Notice that the only integer type is "Long" and the only floating point type is "Double".
It's actually very easy to share simple tools in ArcGIS. Just "zip" the entire project folder. Then, unzip it. To access the tool from another project, right click on Toolboxes and select "Add Toolbox". You'll want to let the user place the tool anywhere in their folder structure so check the option for using relative paths and make sure the script path only includes the name of the script file. You'll also want to make sure that your Python script only uses paths provided by the user (or by ArcGIS like the workspace).
No program is completed without documentation. Since tools for ArcGIS Pro are typically for non-programmers, it is very important to have good documentation. To add documentation, right click on your tool and select "View Metadata". Then, from the "Home" tab, select "Edit". Note that the online help for this directs you to a tab that does not exist. You should now be in the metadata editor with your tool's documentation displayed.
The "Syntax" entries are actually for your parameters. You should add an "Explanation" (incorrectly named "Dialog Explanation" in the metadata editor) for each parameter to let the user know how to set the parameter. You can even add parameter names that include restrictions to the parameter like:
Output path for the image (only 'png' and 'jpg' files are supported):
Make sure your Python script provides good error messages that help the user to determine what has gone wrong. You're probably already aware that there is nothing more frustrating than running a software program and receiving a message that you can't understand or no message at all when a problem occurs. Now it is your turn to either be the developer that everyone values or hates!
There are a lot of versions of ArcGIS out there and there will only be more in the future. There are also a lot of different operating systems, versions of Python, and different file formats.

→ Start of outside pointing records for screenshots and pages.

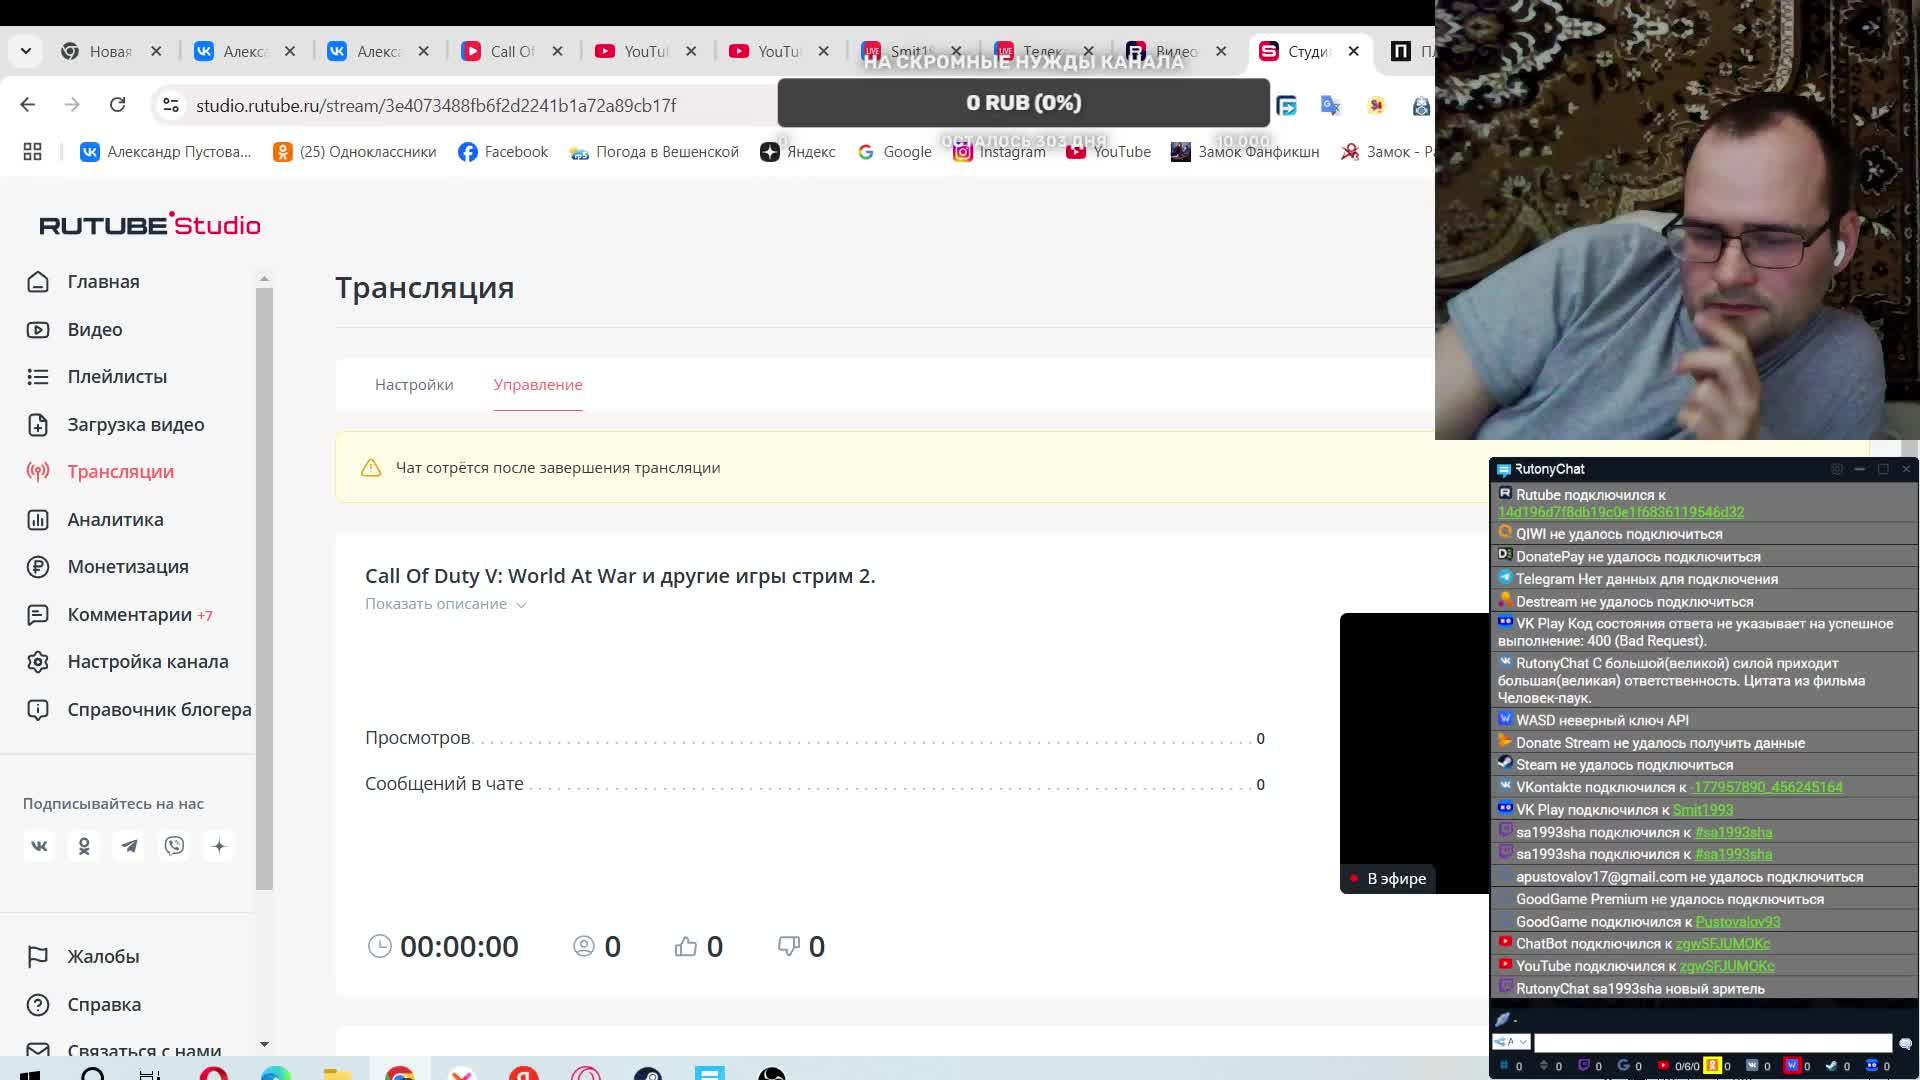Open Комментарии in the sidebar
Viewport: 1920px width, 1080px height.
(x=129, y=614)
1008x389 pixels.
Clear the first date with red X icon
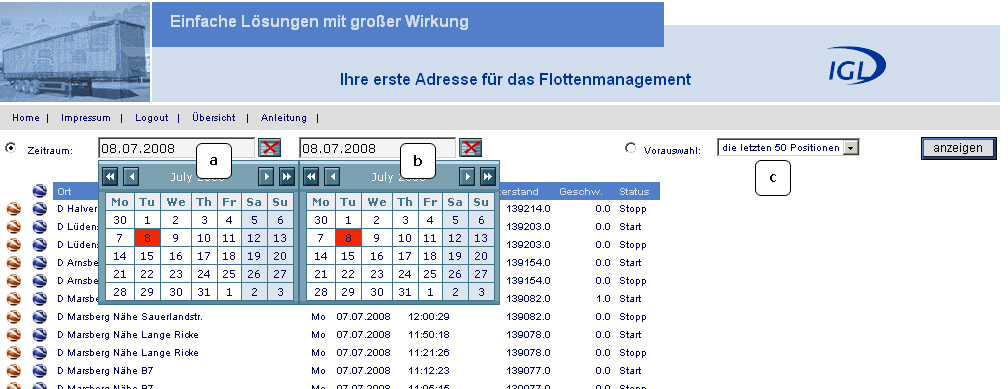pyautogui.click(x=270, y=148)
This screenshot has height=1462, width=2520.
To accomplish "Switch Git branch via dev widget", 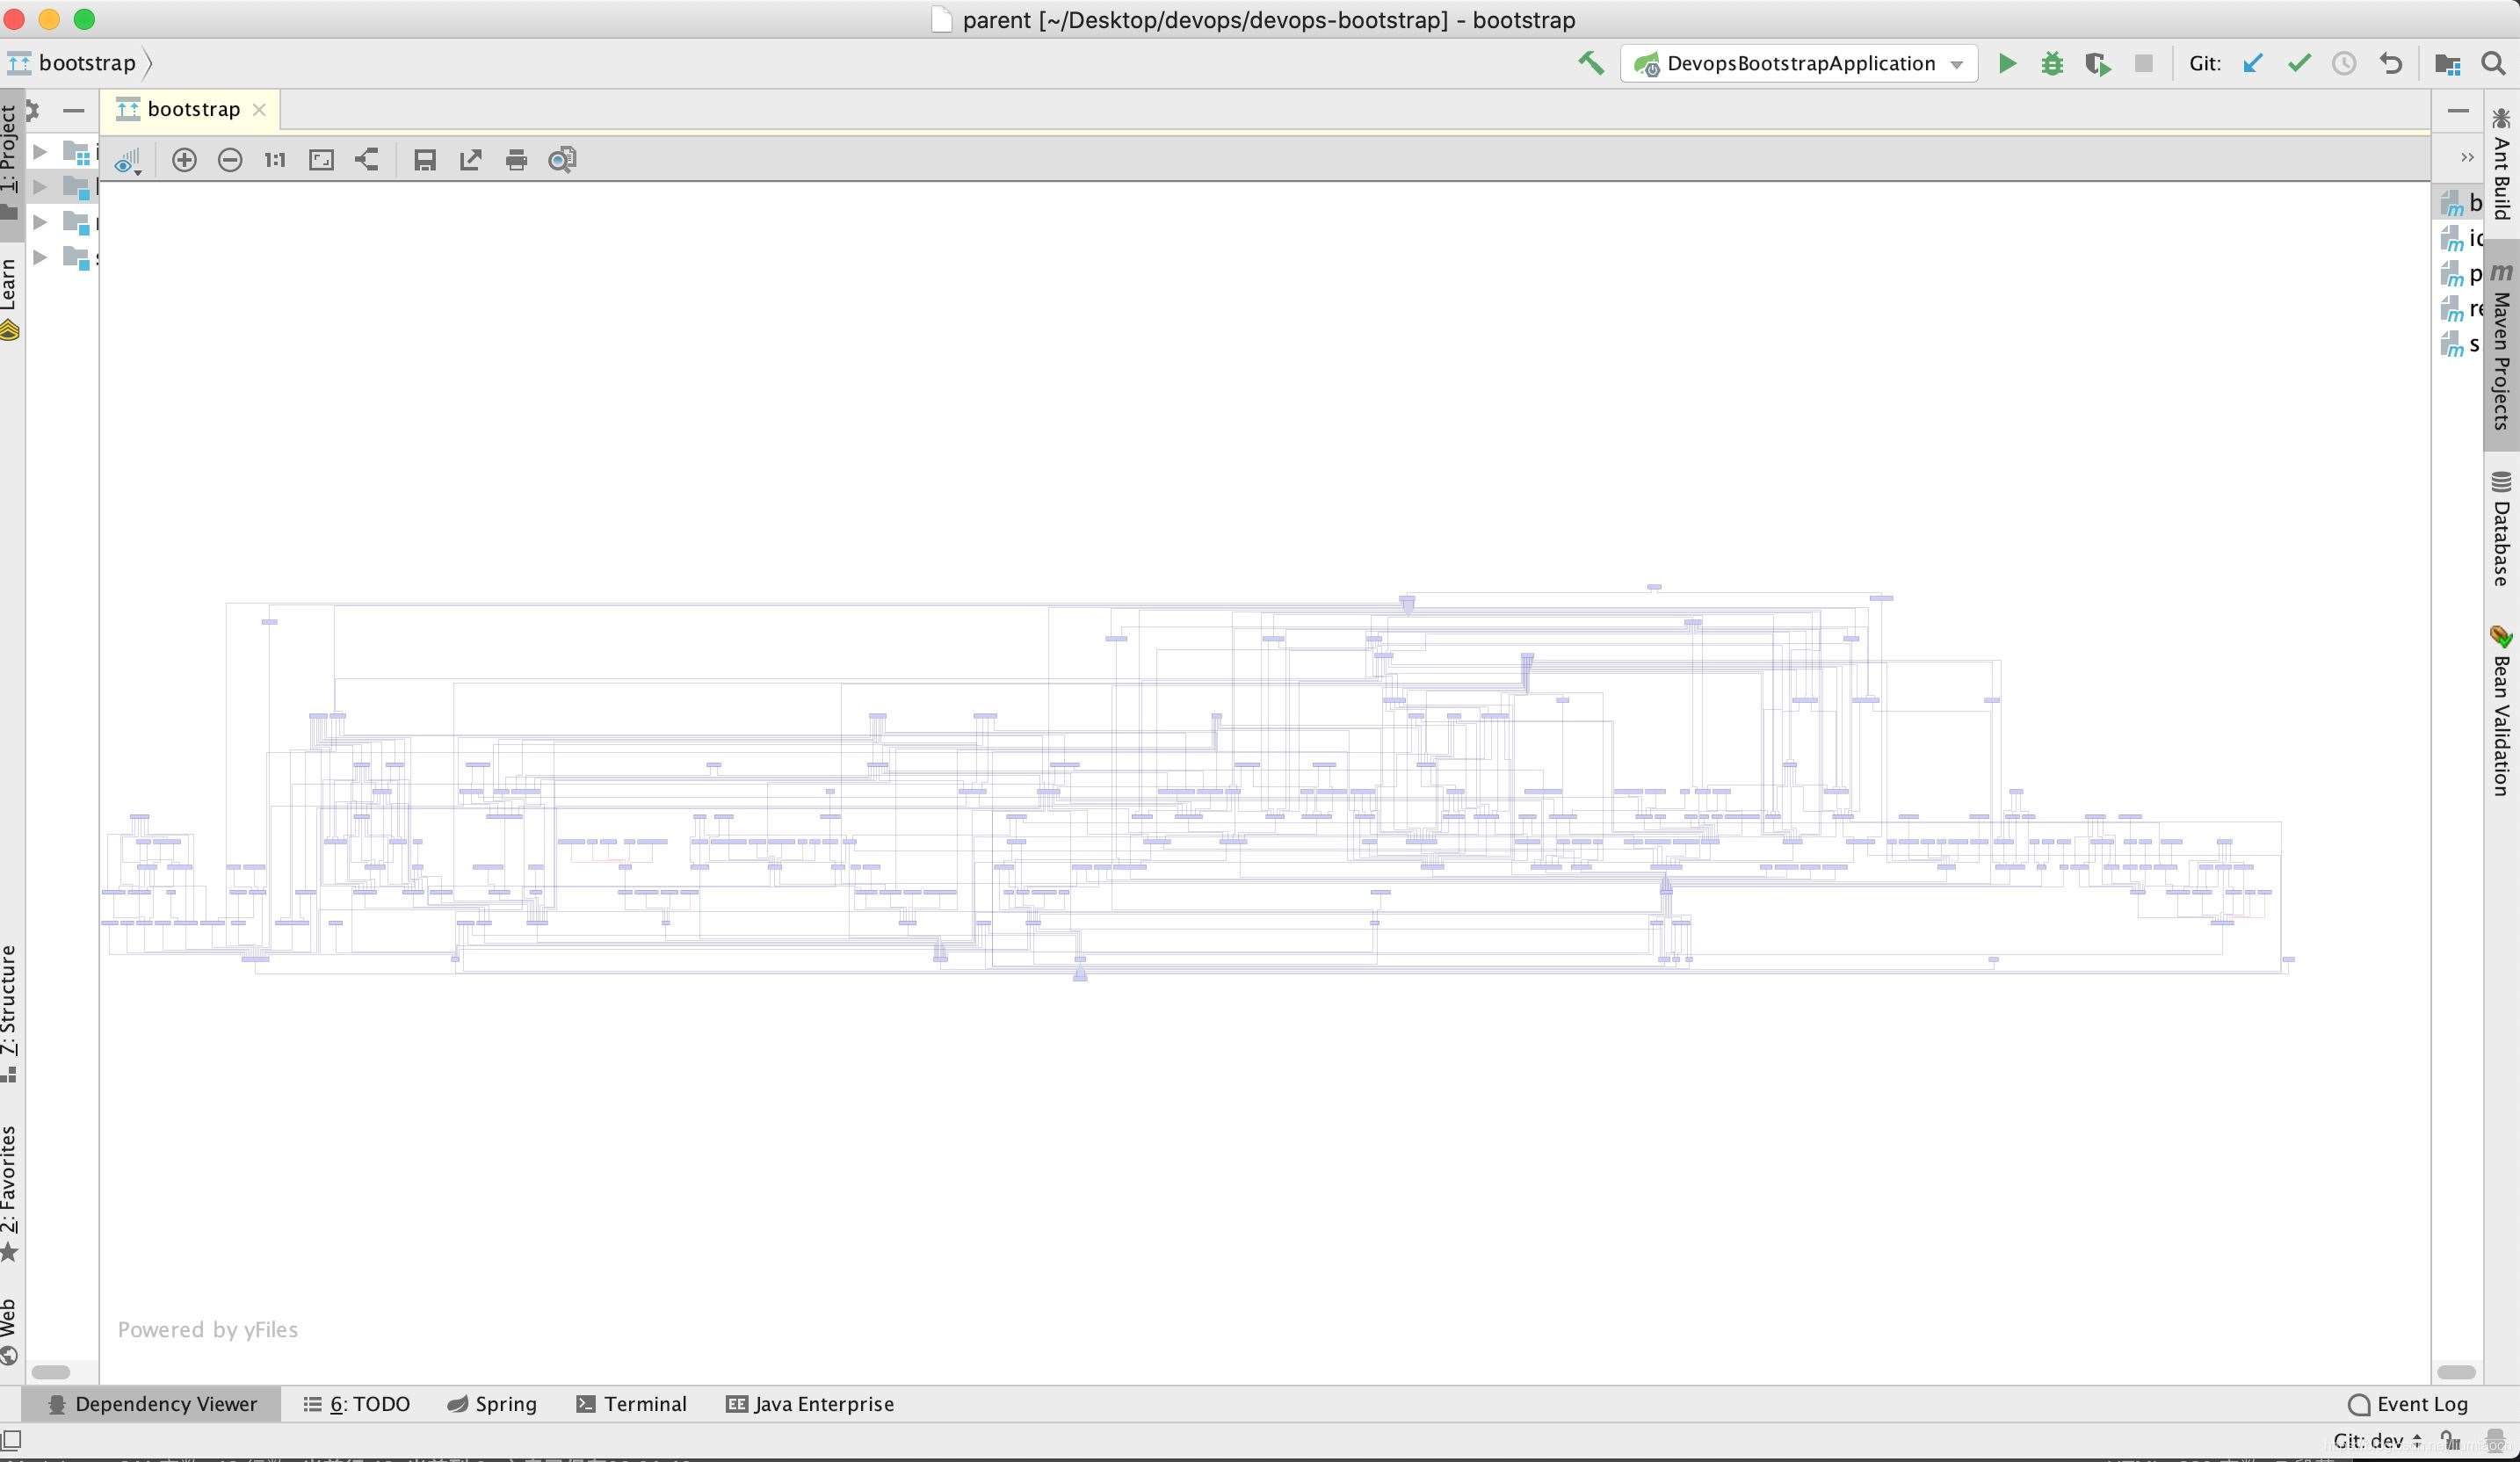I will [2376, 1441].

Make sure you test your tools on the variety of options that you think users will have and beyond! Also, document in your tool what it works with and what it does not. This will save you and your users many frustrations.
ArcGIS has a habit of crashing and having to have it's processes terminated when creating tools. Most users will not even know how to kill a process let along feel okay about it. They will probably blame your tool instead of ArcGIS (even though your tool should not be able to crash ArcGIS) so you need to really test your tool even to the point of trying to break it and make sure it is as strong as possible.
Note: Developers are notoriously bad at testing programs, especially their own.